Allgemein zeichnet sich der Trend ab, dass Zulieferer nicht nur einzelne Komponenten liefern, sondern immer mehr in die Rolle des Auftragfertigers für komplette medizintechnische Geräte und Produkte schlüpfen. Mit Bezug auf den Materialbereich lässt sich der Trend ausmachen, dass Kunststoffe für die Verwendung in der Medizintechnik noch weiter in den Fokus rücken werden. Schon jetzt bestehen fast 50 Prozent aller weltweit hergestellten Medizinprodukte aus Kunststoff – Tendenz stark steigend.

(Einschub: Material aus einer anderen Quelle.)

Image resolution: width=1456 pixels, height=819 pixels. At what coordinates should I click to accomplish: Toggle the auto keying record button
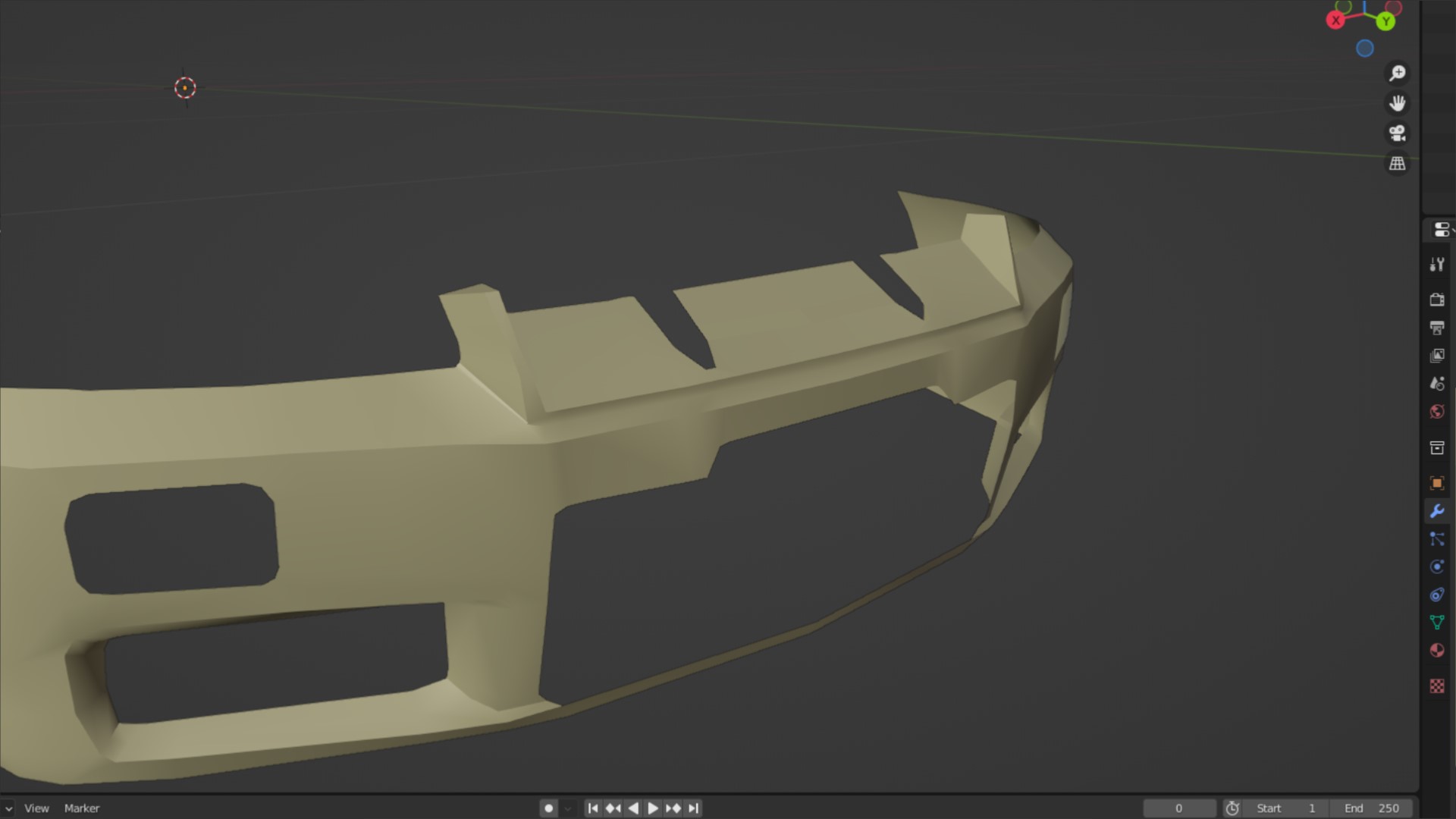pos(549,808)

Häufig müssen die Kunststoffkomponenten mit anderen Bauteilen beispielsweise aus Metall oder Keramik verbunden werden. Auch die dafür benötigten Verfahren wie etwa neu entwickelten laserbasierte Verbindungstechniken waren Thema der Compamed. Einen Schwerpunkt der Vorträge des Compamed-Forums in Halle 8a bildeten Aspekte rund um Produktentwicklung.

Die nächste Medica/Compamed wird von der Messe Düsseldorf vom 18. bis 21. November 2009 veranstaltet, die Compamed schließt wieder einen Tag früher ihre Tore.